There are various places in the book where I can feel myself trying to shout back through the ages “Yes, yes, you’re on the right track, keep going!”. Only to see the protagonist draw back at the last minute or for their work to be subsequently ignored. Examples include Nicole Oresme (1323-1382) and his use of graphs in understanding physical ideas. Or the theory of impetus developed by Jean Buridan (~1300-1358), which is a very direct precursor of modern theories of mechanical motion. Similarly isolated sparks spoke of doing controlled experiments to test theories, and the idea that mathematics could be used to describe physical processes. However these ideas did not seem to start drawing together until the period in which Galileo lived (1564-1642).
The part that astrology played in the development of astronomy is rather illuminating, as part of their programme the astrologers wanted to known exactly where heavenly bodies would be at some point in time in the past or future therefore they expended considerable, skilled effort in measuring the locations of these bodies and building models from these measurements. This was the work that lead Copernicus to propose a heliocentric solar system, and would have fed into Newton’s work on gravity, and all done for completely ridiculous reasons. This also highlights some of the oddities in the thinking of the early pioneers of the modern period, for example William Gilbert, who did excellent work on magnetism did it in a distinctly odd framework – he believed the magnet was the soul of a planet, similarly William Harvey’s work on the circulation of blood and Isaac Newton’s obsessive alchemy and bible study.
During the Middle Ages there were various technological developments: the mechanical clock (Norwich, 1273), spectacles (Venice, 1300), modern printing (by Gutenberg around 1439). Paper making had been brought to Europe at some time before 1276 when the first paper mill is recorded in central Italy. Gunpowder was first mentioned in Europe by Roger Bacon (1267), having been invented in China in around the 9th century. These inventions largely arose outside of the university system.
The book ends with the death of Galileo in 1642, who had been subjected to a trial for heresy following which he was held under house arrest for the remainder of his life. The book makes clear, that in common with Newton, Galileo was “standing on the shoulders of giants” drawing heavily on work in the Middle Ages – although synthesising into a coherent whole, making his own additions and also covering a large range of topics over his lifetime.

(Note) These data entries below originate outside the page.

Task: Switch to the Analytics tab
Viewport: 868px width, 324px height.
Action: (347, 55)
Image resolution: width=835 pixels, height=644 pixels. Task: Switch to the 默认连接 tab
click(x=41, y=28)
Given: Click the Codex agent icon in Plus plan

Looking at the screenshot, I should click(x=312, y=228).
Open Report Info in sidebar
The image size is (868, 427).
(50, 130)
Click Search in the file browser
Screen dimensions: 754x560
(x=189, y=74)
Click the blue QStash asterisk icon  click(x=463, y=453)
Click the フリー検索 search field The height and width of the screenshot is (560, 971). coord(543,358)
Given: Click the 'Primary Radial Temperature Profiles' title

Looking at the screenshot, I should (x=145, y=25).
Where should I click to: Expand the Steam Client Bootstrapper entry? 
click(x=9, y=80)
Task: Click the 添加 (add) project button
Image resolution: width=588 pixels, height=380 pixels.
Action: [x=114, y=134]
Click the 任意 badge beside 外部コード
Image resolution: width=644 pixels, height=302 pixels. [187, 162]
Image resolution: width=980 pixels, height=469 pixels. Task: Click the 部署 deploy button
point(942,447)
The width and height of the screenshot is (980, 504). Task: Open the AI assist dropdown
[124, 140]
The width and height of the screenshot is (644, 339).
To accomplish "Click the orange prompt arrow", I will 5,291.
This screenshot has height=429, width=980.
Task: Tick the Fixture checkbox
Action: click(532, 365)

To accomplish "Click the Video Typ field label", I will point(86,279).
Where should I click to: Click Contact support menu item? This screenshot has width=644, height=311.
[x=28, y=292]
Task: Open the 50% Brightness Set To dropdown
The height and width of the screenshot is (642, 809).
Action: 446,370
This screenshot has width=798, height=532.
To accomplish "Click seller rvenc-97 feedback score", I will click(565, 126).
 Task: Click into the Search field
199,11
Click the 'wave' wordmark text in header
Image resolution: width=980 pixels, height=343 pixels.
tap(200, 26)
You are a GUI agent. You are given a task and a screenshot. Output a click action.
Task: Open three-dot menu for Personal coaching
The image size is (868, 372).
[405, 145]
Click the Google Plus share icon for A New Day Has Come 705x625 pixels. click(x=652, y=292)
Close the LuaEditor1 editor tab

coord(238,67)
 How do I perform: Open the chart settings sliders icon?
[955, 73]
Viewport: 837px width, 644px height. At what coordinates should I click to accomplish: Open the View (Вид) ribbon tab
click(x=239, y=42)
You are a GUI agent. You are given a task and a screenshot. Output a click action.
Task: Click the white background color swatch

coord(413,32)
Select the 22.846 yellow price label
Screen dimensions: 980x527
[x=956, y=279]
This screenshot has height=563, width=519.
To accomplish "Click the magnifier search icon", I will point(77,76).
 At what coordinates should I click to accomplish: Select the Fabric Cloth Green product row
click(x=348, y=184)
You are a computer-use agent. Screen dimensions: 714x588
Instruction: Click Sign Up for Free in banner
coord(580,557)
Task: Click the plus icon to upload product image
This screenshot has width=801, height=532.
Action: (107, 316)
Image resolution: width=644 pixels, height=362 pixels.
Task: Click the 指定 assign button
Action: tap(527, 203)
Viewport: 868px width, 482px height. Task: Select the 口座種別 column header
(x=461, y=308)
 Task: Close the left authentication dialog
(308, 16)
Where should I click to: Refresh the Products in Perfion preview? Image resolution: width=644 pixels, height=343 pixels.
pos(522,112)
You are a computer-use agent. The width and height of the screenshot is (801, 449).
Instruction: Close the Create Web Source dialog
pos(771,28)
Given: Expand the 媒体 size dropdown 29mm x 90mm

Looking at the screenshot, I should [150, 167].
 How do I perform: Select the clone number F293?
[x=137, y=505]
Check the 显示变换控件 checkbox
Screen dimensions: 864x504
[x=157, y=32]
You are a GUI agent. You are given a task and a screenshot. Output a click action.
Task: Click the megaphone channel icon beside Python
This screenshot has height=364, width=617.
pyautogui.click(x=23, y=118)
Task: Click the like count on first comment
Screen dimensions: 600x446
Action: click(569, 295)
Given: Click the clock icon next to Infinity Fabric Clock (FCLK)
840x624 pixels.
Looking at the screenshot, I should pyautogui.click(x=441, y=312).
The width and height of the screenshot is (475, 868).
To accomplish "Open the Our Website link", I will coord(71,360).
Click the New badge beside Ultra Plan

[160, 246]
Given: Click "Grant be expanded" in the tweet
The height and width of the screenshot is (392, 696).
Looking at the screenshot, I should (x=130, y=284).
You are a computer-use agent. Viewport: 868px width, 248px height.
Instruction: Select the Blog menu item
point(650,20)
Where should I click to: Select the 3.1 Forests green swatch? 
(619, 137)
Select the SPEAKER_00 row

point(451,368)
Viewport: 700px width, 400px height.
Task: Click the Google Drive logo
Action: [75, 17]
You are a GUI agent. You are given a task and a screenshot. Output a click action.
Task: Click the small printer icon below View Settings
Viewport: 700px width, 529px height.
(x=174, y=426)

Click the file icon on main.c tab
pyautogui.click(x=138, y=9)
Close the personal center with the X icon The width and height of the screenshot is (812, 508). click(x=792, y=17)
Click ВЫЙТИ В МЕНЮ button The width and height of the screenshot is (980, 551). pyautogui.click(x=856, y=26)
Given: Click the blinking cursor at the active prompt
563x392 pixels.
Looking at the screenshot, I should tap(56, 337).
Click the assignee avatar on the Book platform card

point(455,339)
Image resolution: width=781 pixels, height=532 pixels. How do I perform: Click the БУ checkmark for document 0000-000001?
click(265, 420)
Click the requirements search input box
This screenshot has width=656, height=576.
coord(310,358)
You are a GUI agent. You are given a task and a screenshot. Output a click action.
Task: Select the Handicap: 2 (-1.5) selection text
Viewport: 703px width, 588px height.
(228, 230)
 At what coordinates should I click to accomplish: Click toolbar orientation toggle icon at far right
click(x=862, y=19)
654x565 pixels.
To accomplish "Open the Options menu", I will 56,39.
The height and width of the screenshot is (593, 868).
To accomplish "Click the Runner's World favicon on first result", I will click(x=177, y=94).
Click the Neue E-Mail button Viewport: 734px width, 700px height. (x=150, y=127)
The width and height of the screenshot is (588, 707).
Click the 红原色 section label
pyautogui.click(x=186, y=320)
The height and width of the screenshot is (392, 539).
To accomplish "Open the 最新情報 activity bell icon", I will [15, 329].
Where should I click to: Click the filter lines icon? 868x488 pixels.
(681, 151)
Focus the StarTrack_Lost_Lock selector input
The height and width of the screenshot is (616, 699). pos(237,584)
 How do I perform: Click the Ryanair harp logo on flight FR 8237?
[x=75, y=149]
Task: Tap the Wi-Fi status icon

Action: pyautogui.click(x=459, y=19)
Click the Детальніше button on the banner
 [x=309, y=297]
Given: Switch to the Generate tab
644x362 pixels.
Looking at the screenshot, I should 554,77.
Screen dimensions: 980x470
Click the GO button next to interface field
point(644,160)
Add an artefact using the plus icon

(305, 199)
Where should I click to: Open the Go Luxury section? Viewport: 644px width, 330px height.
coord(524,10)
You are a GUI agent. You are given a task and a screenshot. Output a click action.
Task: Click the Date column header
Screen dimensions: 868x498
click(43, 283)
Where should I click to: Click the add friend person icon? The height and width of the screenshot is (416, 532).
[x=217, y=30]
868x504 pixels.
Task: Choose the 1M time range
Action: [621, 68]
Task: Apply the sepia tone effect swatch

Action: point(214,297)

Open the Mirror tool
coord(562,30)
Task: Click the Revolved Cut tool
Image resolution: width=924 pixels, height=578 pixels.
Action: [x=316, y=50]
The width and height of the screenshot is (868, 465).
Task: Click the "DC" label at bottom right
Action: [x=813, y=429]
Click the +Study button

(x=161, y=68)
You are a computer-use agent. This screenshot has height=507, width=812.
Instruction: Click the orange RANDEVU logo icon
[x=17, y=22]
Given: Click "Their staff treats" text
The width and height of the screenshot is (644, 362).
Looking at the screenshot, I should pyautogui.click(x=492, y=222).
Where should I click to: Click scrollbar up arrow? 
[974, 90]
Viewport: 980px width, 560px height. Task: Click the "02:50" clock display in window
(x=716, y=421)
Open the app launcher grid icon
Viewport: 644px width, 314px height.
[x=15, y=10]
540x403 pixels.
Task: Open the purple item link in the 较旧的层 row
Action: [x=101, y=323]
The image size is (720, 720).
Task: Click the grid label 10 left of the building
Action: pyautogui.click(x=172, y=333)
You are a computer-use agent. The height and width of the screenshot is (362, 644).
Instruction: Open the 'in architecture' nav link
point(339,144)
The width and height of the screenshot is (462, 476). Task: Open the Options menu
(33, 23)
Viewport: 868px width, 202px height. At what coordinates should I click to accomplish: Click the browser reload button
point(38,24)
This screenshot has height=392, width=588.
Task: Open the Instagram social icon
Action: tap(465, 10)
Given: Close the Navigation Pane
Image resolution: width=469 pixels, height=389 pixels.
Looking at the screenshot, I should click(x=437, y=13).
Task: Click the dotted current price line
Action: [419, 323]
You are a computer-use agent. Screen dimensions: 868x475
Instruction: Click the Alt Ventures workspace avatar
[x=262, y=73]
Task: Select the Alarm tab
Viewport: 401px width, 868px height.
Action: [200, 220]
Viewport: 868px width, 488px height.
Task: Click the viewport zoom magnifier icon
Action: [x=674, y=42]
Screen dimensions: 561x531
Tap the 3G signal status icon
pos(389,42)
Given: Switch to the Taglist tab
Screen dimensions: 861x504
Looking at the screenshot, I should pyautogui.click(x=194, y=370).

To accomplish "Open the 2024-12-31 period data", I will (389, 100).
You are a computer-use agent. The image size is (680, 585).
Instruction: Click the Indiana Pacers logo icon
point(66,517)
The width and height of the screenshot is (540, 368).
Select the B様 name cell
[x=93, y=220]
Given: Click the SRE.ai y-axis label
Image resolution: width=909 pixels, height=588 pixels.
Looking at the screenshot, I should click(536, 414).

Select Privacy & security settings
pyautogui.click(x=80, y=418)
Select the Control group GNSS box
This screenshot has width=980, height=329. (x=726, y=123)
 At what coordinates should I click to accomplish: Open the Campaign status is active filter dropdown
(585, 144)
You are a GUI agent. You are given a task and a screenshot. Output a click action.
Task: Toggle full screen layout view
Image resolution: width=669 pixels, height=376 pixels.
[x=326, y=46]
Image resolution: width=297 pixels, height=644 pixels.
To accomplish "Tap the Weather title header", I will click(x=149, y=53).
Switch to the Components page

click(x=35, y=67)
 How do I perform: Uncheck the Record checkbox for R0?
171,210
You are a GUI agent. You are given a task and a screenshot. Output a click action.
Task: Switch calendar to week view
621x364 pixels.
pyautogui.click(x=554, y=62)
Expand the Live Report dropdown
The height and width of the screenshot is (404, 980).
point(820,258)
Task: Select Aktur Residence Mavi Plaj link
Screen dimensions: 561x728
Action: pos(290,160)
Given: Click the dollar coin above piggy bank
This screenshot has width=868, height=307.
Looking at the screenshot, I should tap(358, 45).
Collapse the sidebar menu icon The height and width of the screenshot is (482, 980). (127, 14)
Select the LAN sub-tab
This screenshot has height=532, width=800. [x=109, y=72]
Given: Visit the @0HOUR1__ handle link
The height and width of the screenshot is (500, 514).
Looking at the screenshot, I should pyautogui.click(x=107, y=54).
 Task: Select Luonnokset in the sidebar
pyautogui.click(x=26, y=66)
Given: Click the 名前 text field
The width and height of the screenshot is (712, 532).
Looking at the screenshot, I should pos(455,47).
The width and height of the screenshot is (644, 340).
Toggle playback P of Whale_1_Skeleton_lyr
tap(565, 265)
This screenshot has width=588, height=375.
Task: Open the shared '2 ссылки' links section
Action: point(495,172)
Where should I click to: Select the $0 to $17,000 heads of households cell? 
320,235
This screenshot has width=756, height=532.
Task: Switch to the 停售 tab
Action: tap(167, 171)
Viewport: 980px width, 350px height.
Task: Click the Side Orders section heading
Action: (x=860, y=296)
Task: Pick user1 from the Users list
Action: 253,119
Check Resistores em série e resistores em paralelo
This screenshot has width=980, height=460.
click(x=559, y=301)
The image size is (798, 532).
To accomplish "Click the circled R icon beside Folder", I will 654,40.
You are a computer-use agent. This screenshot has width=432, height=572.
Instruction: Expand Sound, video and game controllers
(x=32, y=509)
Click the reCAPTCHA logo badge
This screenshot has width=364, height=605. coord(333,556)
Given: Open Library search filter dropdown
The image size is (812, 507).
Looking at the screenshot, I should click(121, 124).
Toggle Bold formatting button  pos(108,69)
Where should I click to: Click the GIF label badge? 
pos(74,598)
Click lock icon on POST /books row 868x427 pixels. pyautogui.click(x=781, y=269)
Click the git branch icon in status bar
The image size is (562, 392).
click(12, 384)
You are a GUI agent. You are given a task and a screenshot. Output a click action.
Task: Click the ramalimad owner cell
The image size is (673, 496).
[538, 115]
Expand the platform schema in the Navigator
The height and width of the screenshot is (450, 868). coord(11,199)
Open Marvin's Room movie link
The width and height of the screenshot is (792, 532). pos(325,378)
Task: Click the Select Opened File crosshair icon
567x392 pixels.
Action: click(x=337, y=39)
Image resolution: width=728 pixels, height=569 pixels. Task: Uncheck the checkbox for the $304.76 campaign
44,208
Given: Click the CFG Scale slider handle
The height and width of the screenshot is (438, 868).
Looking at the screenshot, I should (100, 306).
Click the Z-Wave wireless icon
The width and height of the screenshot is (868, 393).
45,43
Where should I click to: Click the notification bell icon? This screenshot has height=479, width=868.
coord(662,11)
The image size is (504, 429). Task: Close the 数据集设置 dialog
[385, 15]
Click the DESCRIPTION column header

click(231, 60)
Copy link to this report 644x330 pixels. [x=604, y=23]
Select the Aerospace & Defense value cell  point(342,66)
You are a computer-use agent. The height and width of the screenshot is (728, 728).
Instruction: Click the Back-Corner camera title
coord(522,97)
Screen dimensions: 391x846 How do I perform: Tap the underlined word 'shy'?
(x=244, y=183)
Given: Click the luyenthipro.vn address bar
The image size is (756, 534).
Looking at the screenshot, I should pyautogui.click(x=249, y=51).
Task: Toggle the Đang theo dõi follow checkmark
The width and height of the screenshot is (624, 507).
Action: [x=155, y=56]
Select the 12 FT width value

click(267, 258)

Finally there is a timeline, a cast of characters and a nice, manageable set of further readings.
I feel ambivalent about this book, the historical aspects of it I found very interesting, the proselytising less so. It seems evident that there was progress in proto-science during the Middle Ages, and also in technology. Hannam claims that the Catholic Church facilitated this progress; the evidence he presents is mixed – they supported scholarship and the founding of universities but simultaneously ran a system of Inquisition to detect heresy which made free academic enquiry difficult.